CLI for this project

$ python -m cdd_gae --help
usage: python -m cdd_gae [-h] [--version]
                         {ndb2sqlalchemy,ndb2sqlalchemy_migrator,webapp2_to_fastapi}
                         ...

Migration tooling from Google App Engine (webapp2, ndb) to python-cdd
supported (FastAPI, SQLalchemy).

positional arguments:
  {ndb2sqlalchemy,ndb2sqlalchemy_migrator,webapp2_to_fastapi}
    ndb2sqlalchemy      Parse NDB emit SQLalchemy
    ndb2sqlalchemy_migrator
                        Create migration scripts from NDB to SQLalchemy
    webapp2_to_fastapi  Parse WebApp2 emit FastAPI

optional arguments:
  -h, --help            show this help message and exit
  --version             show program's version number and exit

ndb2sqlalchemy (webapp2_to_fastapi takes same args)

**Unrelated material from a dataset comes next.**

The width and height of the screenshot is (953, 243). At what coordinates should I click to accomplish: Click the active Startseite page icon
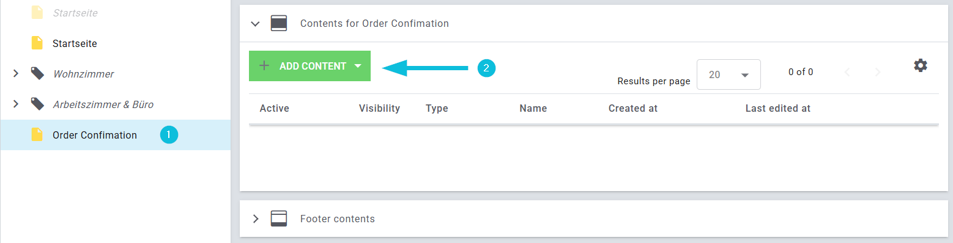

$ python -m cdd_gae ndb2sqlalchemy --help

usage: python -m cdd_gae ndb2sqlalchemy [-h] -i INPUT_FILE -o OUTPUT_FILE
                                        [--dry-run]

options:
  -h, --help            show this help message and exit
  -i INPUT_FILE, --input-file INPUT_FILE
                        Python file to parse NDB `class`es out of
  -o OUTPUT_FILE, --output-file OUTPUT_FILE
                        Empty file to generate SQLalchemy classes to
  --dry-run             Show what would be created; don't actually write to
                        the filesystem.

webapp2_to_fastapi (ndb2sqlalchemy takes same args)

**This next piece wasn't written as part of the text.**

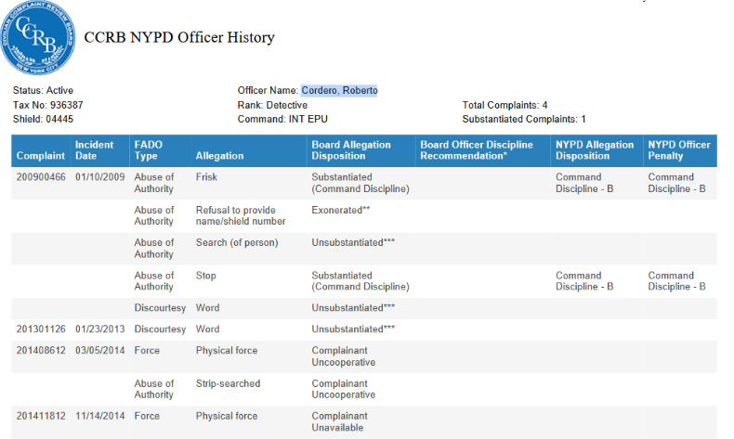Click the Incident Date column header
The width and height of the screenshot is (734, 439).
(x=95, y=150)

$ python -m cdd_gae webapp2_to_fastapi --help

usage: python -m cdd_gae webapp2_to_fastapi [-h] -i INPUT_FILE -o OUTPUT_FILE
                                            [--dry-run]

options:
  -h, --help            show this help message and exit
  -i INPUT_FILE, --input-file INPUT_FILE
                        Python file to parse WebApp2 `class`es out of
  -o OUTPUT_FILE, --output-file OUTPUT_FILE
                        Empty file to generate FastAPI functions to
  --dry-run             Show what would be created; don't actually write to
                        the filesystem.

python -m cdd_gae ndb2sqlalchemy_migrator --help

$ ndb2sqlalchemy_migrator
usage: python -m cdd_gae ndb2sqlalchemy_migrator [-h] --ndb-file NDB_FILE
                                                 --sqlalchemy-file
                                                 SQLALCHEMY_FILE
                                                 --ndb-mod-to-import
                                                 NDB_MOD_TO_IMPORT
                                                 --sqlalchemy-mod-to-import
                                                 SQLALCHEMY_MOD_TO_IMPORT -o
                                                 OUTPUT_FOLDER [--dry-run]

optional arguments:
  -h, --help            show this help message and exit
  --ndb-file NDB_FILE   Python file containing the NDB `class`es
  --sqlalchemy-file SQLALCHEMY_FILE
                        Python file containing the NDB `class`es
  --ndb-mod-to-import NDB_MOD_TO_IMPORT
                        NDB module name that the entity will be imported from
  --sqlalchemy-mod-to-import SQLALCHEMY_MOD_TO_IMPORT
                        SQLalchemy module name that the entity will be
                        imported from
  -o OUTPUT_FOLDER, --output-folder OUTPUT_FOLDER
                        Empty folder to generate scripts that migrate from one
                        NDB class to one SQLalchemy class
  --dry-run             Show what would be created; don't actually write to
                        the filesystem.

Data migration

The most efficient way seems to be:

  1. Backup from NDB to Google Cloud Storage
  2. Import from Google Cloud Storage to Google BigQuery
  3. Export from Google BigQuery to Apache Parquet files in Google Cloud Storage
  4. Download and parse the Parquet files, then insert into SQL

(for the following scripts set GOOGLE_PROJECT_ID, GOOGLE_BUCKET_NAME, NAMESPACE, GOOGLE_LOCATION)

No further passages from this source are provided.